I will always remember Joseph Gordon-Levitt as the prepubescent Tommy Sullivan on the NBC sitcom Third Rock From the Sun. He's of course branched out in the years since and cemented his place as one of Hollywood's finest young actors, and I have little trouble accepting him in any role, but I've never quite forgotten the face of that little boy, an alien disguising himself as a human. If there was ever a role of his that would make me forgot, it would probably be Hesher.
In the film of the same name, Gordon-Levitt plays Hesher, an unshaven, long-haired squatter who isn't quite a chain smoker and doesn't hesitate to break the law whenever he feels like it. After a run in with young T.J. (Devin Brochu), Hesher moves in with the boy, the boy's father Paul (Rainn Wilson), and grandmother Madeleine (Piper Laurie). Hesher doesn't ask permission, he doesn't even introduce himself, he just shows up one day and begins using the washing machine. Due to the recent and sudden death of T.J.'s mother, Paul can't be bothered to remove their uninvited house guest.

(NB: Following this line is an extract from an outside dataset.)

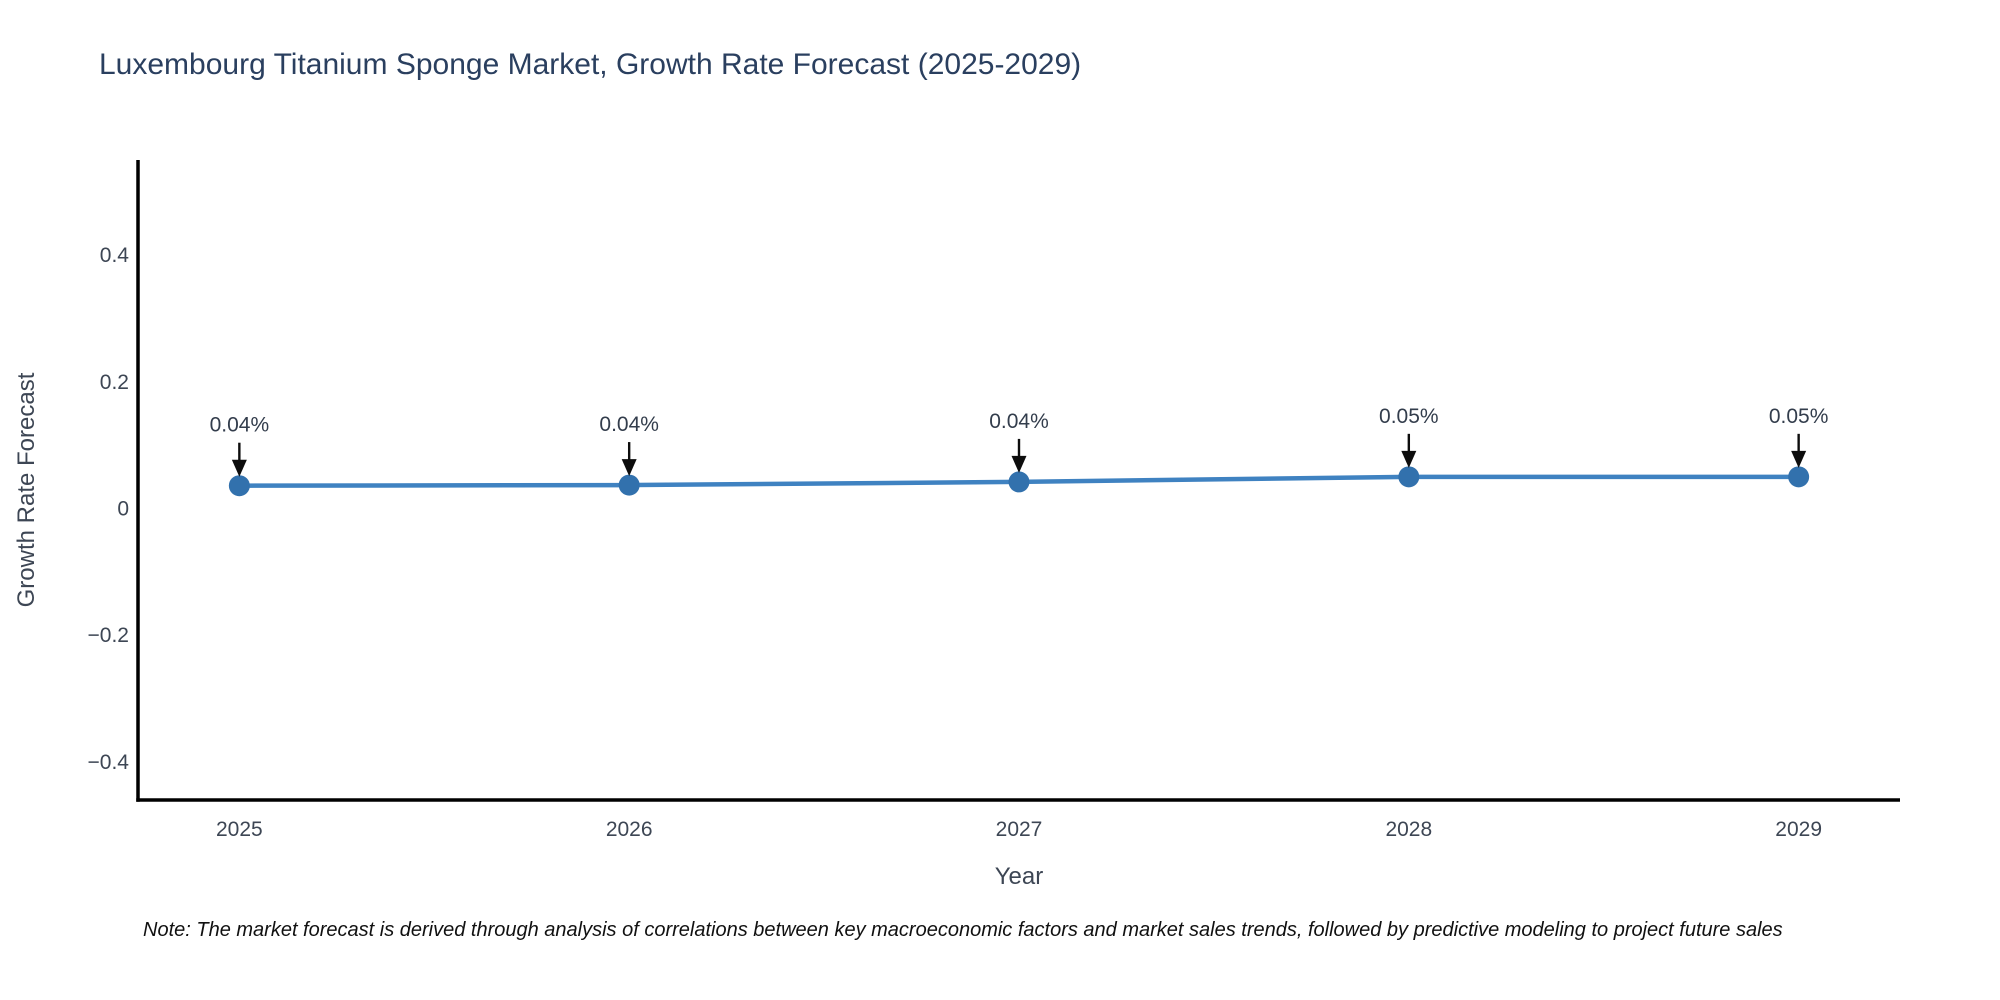 The height and width of the screenshot is (1000, 2000). Describe the element at coordinates (1020, 876) in the screenshot. I see `x-axis-title: Year` at that location. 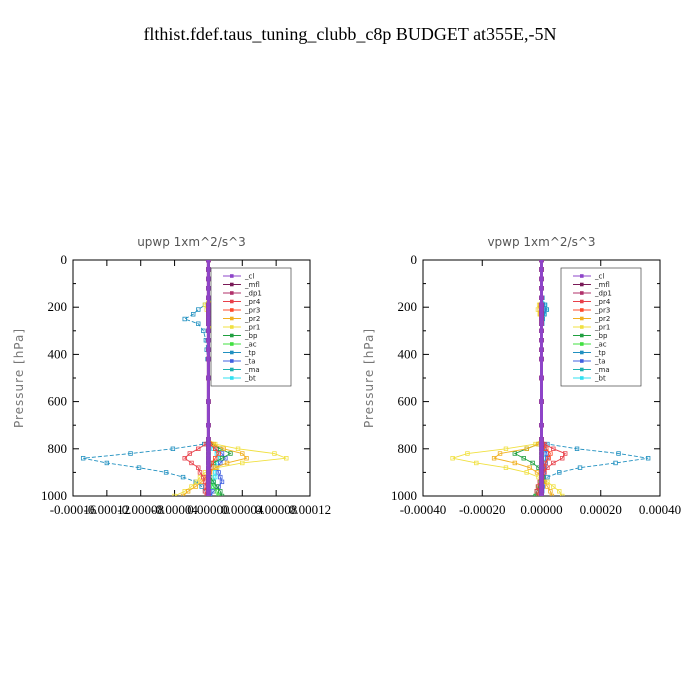 What do you see at coordinates (310, 510) in the screenshot?
I see `x-tick-label: 0.00012` at bounding box center [310, 510].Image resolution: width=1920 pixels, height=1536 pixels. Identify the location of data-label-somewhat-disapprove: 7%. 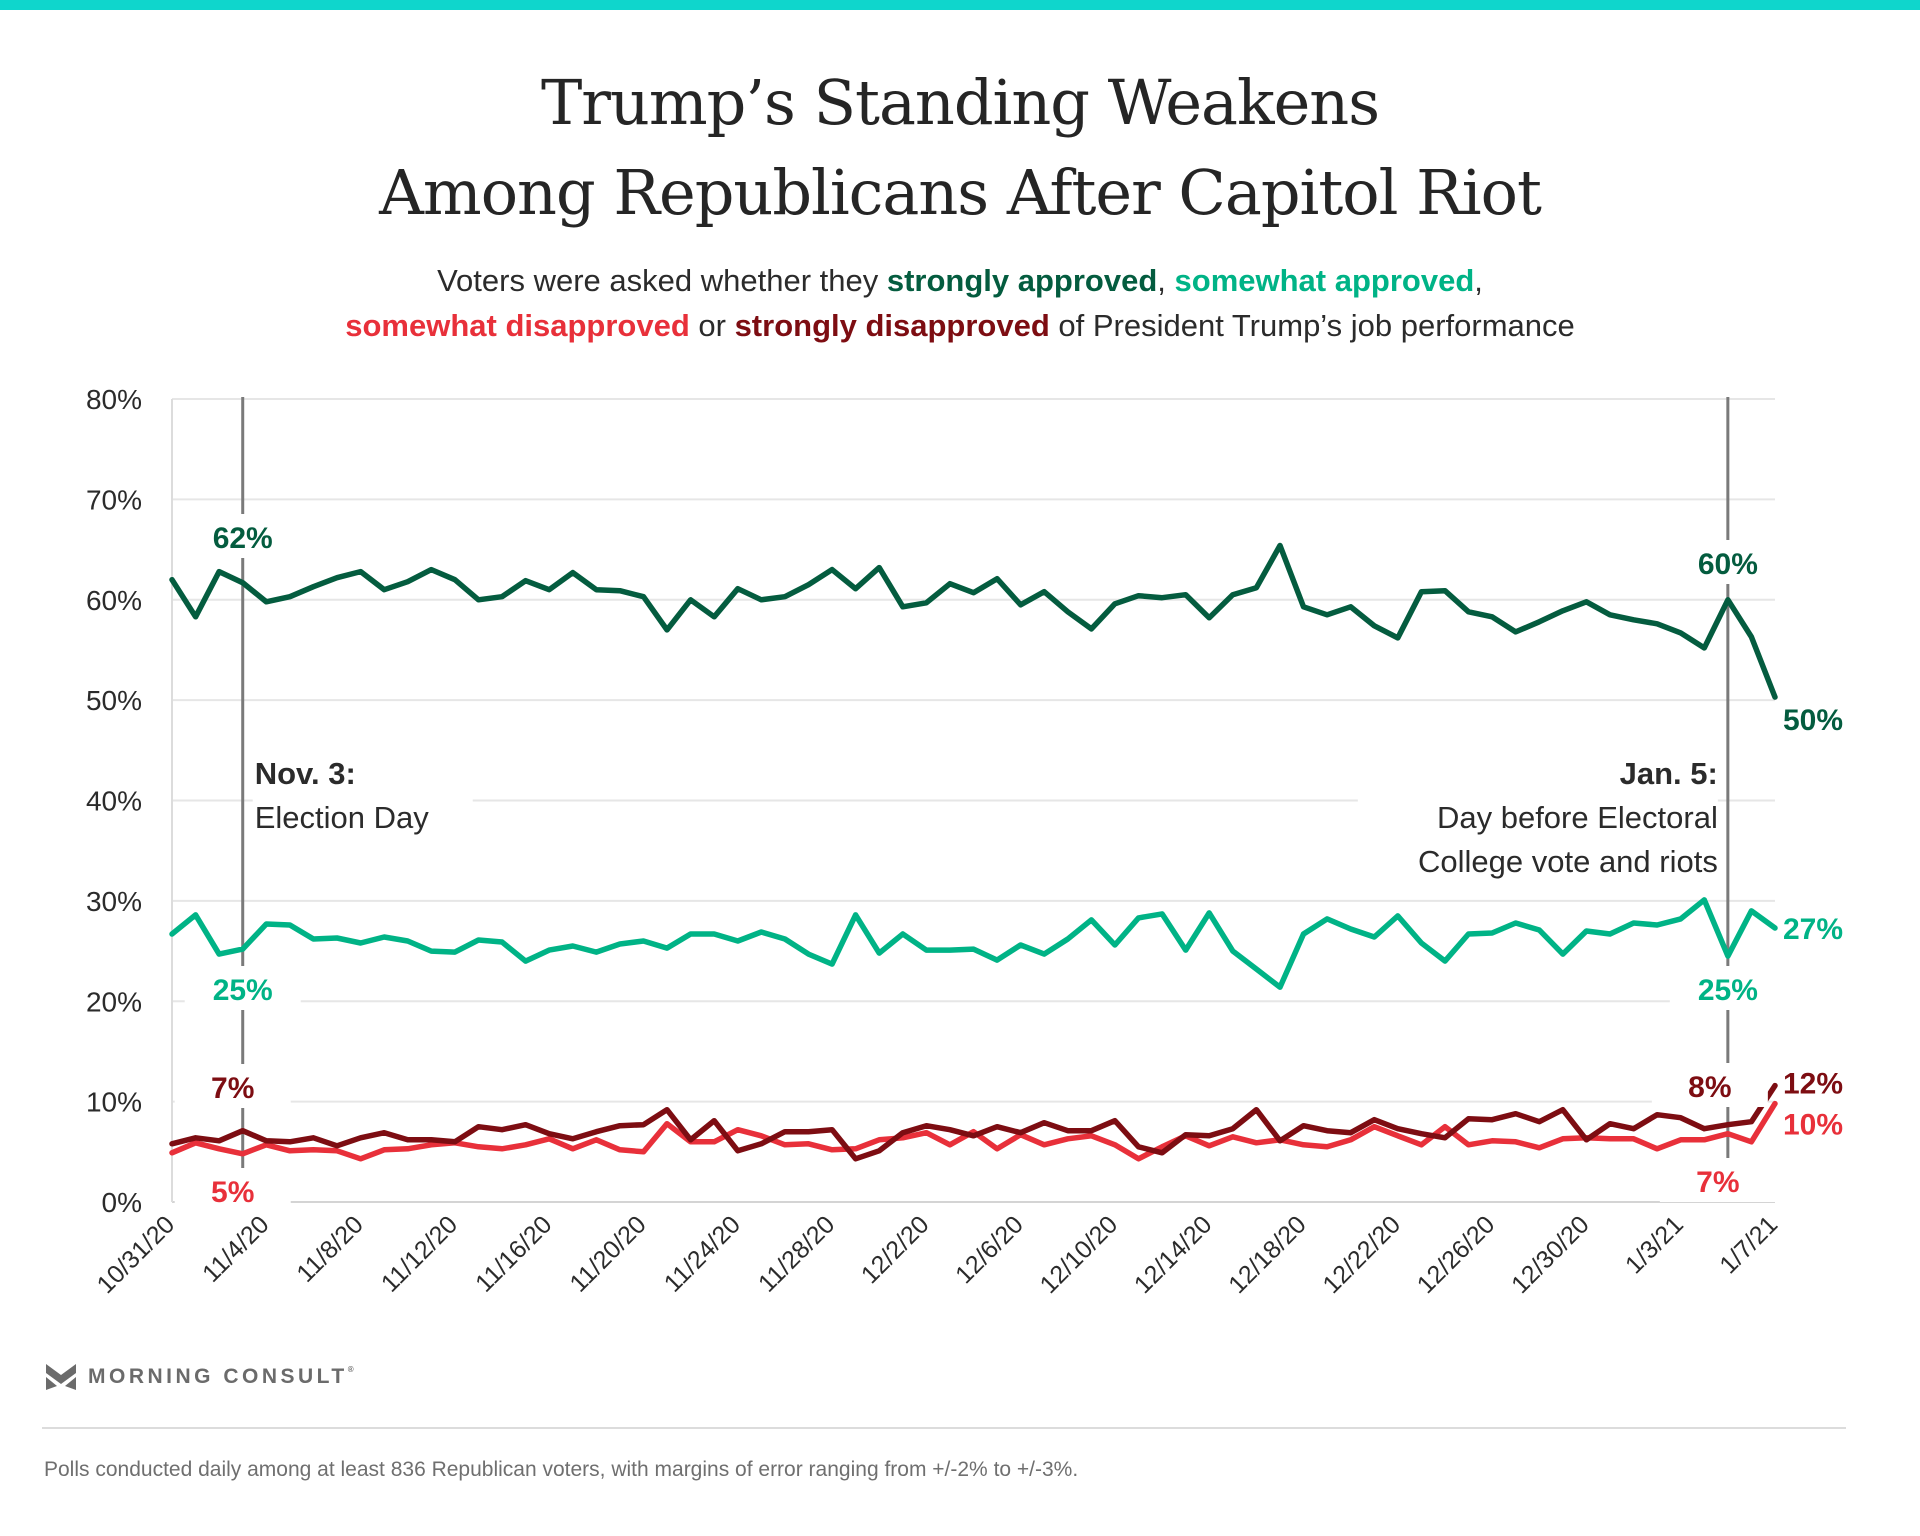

Hesher is a mediocre film that contains scattered moments of greatness. The characters, for the most part, are phenomenal. Wonderfully written, powerful roles complimented by tremendous performances, especially from Gordon-Levitt and Wilson. Young Devin Brochu is very impressive in such a pivotal role and Piper Laurie can always be counted on to come through. Then there's Natalie Portman as the shy Nicole. Portman does fine with the role, but her character is borderline useless. Her involvement is minor at best and she often feels like she doesn't even belong in the film. And the way they tried to portray her as a "plain Jane" is comical. You can put her in the dorkiest sweaters and the thickest Coke bottle glasses that you can find, but Portman will always be a stunning beauty and there's something off about seeing her in such an awkward role.
Great characters don't necessarily make great films. They certainly help and, in some cases, they can elevate a film to greatness, but Hesher's narrative is so flimsy that the film can only achieve so much. For starters, it's a story that we've all seen countless times before. When we see Hesher and we see the pain T.J.'s family is going through, it becomes immediately apparent where the film is going. And while it goes through those familiar motions, they are well done and appropriately heartwarming and powerful, but the predictability of it all dampens the entire effect. Hesher is a Lifetime movie with a heavy metal attitude.
With Gordon-Levitt's performance, Hesher could've worked as a character study if the focus was more on him and less on the grieving family. But that would've been another movie entirely, and a better movie at that. As it stands, Hesher is worth watching only if you're in the mood for something predictably uplifting.